8. Figure 11-19: The spliceosomal splicing cycle (media connections: mRNA Splicing). How does one approach a complex assembly and reaction sequence as shown here? First look for the major themes. For example, it is clear that the binding of snRNPs to the pre-mRNA substrate is ordered and that these snRNPs are recycled through multiple rounds of splicing. Notice that the spliceosome goes through at least one major reorganization which requires energy provided by ATP hydrolysis prior to the two transesterification reactions that create the lariat intron. In higher eukaryotes, a protein called U2AF binds to the pyrimidine-rich region and assists the binding of the U2 snRNP. Shortly after its release, the lariat intron is rapidly degraded.
9. Figure 11-20: Schematic diagrams comparing the secondary structures of (a) group II self-splicing introns and (b) U snRNAs present in the spliceosome. A recent unexpected finding is that some introns are self-splicing, meaning that no other proteins or RNA molecules are needed, at least in test tube (in vitro) reactions. Group I introns found in nuclear ribosomal RNA genes of protozoans and Group II introns found in mitochondria and chloroplasts of plants and fungi include self-splicing introns. As shown here, group II introns fold into a complex array of stem-loops, and these structures are evolutionarily highly conserved, even though the nucleotide sequences of these introns are not highly conserved. The self-splicing reaction involves two transesterifications and is very similar to splicing by spliceosomes. It has been suggested that the group II intron is more similar to the ancestral intron and that during evolution some groups of introns either lost stem loops or these structures took on an independent existence as snRNPs. Note the assemblage of snRNPs in panel B.
There are several other very interesting properties of group II introns. They encode maturase proteins that participate in the splicing reaction in cells, presumeably by binding to the intron and stabilizing it in a configuration that accelerates splicing. These same maturases confer another remarkable property to group II introns, allowing them to behave like mobile DNA elements in the genome. The maturase has a domain that has reverse transcriptase activity, allowing the RNA to be copied back into DNA and inserted in another location in the genome.
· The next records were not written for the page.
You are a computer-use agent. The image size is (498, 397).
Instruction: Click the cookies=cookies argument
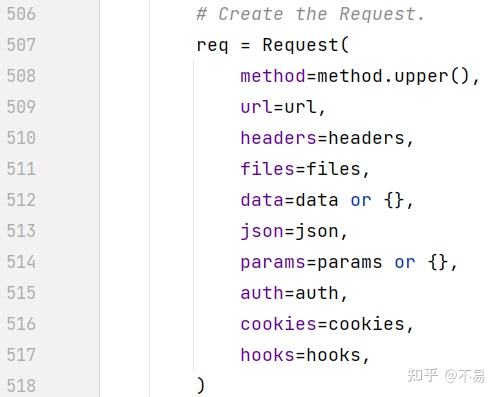(x=327, y=324)
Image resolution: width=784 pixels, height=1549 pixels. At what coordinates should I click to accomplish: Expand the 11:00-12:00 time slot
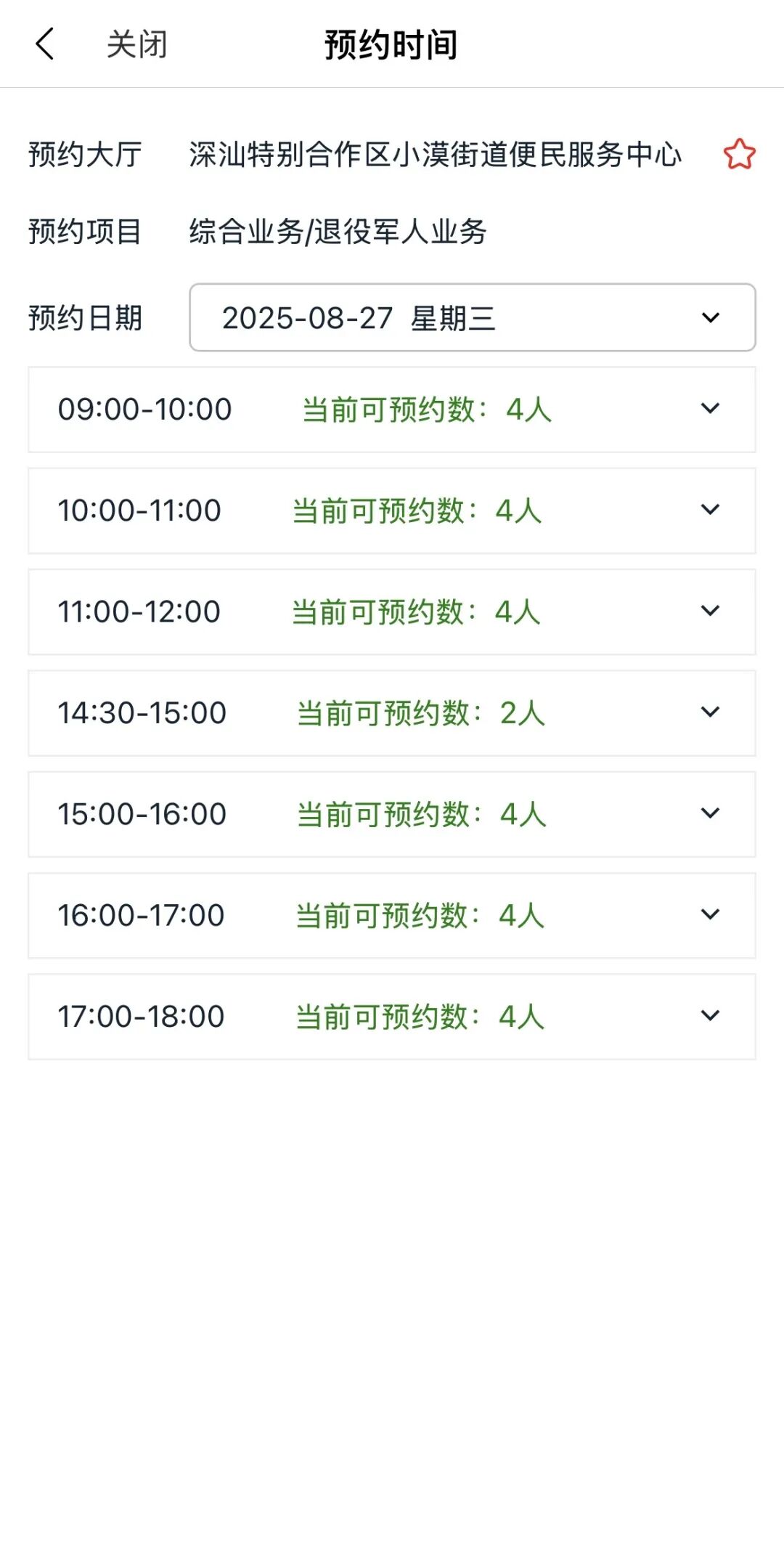pos(391,611)

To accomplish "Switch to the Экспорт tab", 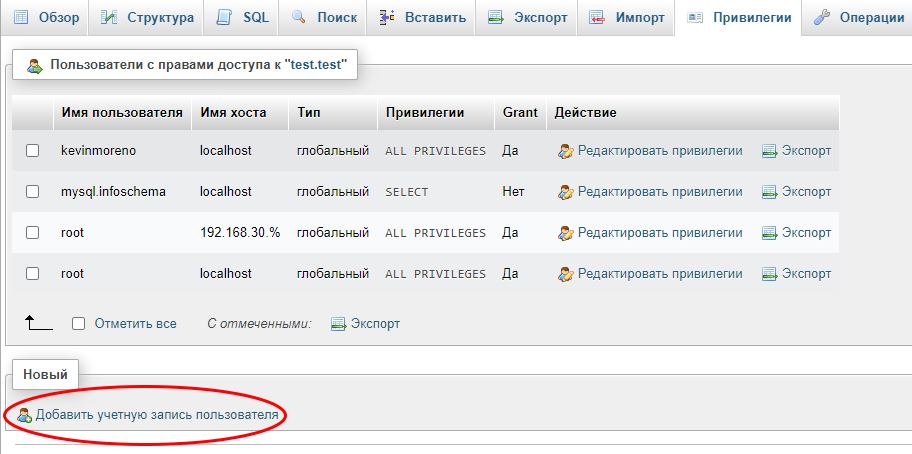I will pos(526,18).
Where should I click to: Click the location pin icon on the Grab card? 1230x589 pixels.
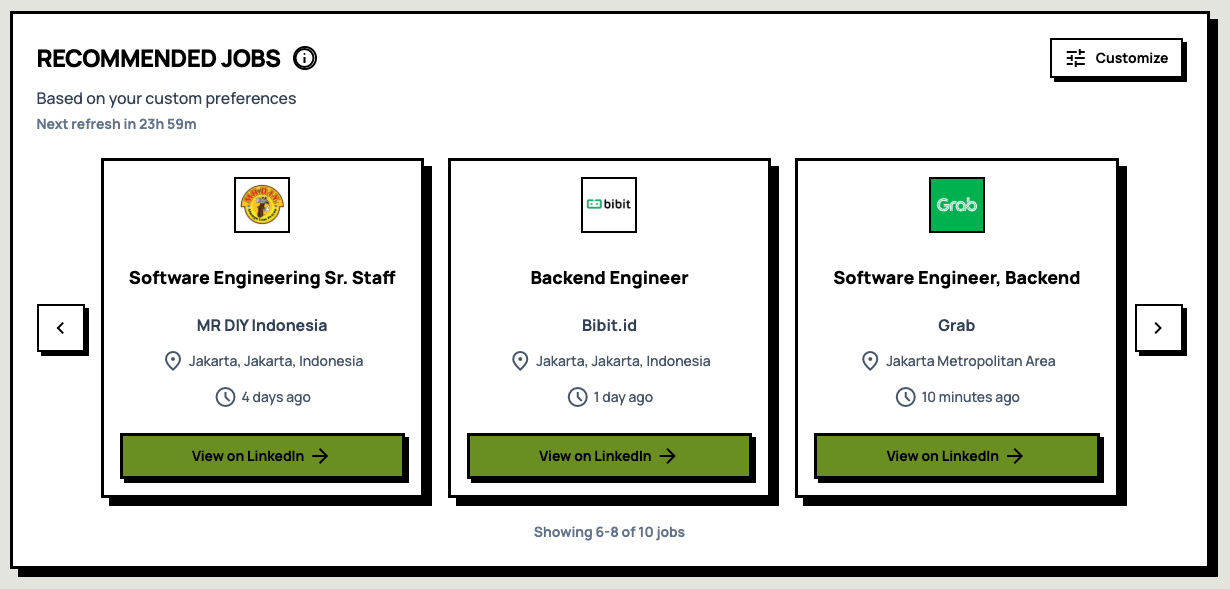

Transposition is a rare event in general, and when group II introns move into a gene, this gene is not inactivated because the intron can self-splice out of the transcribed pre-mRNA.
10. Figure 11-21: Localization of polyadenylated RNA and RNA splicing factors in the nucleus of a mammalian fibroblast. Regions of DNA concentration are shown in blue and regions containing polyadenylated RNA, as detected by a rhodamine tagged poly-dT probe, are shown in red. Note that the polyA-RNA is located between regions of DNA staining, i.e. in their own area of the nucleus. In Panel B, the same polyA-containing RNA regions are shown along with green staining regions where the essential RNA-splicing protein SC-35 accumulated. The yellow color is regions of overlap between SC-35 and the polyA-RNA. These are probably regions where splicing occurs.
11. Figure 11-22: Transmission electron micrograph showing the nuclear matrix (skeleton) of a HeLa cell. snRNps remain associated with the nuclear skeleton shown here in detergent-treated cells that have also been digested with DNase to remove DNA and extracted with ammonium sulfate to remove histones and other chromosomal proteins. If ATP is added to these nuclear skeletons, pre-mRNAs left associated as well undergo splicing. Therefore, the localized complexes shown in figure 11-21 may be associated with nucleoskeleton, or nuclear matrix.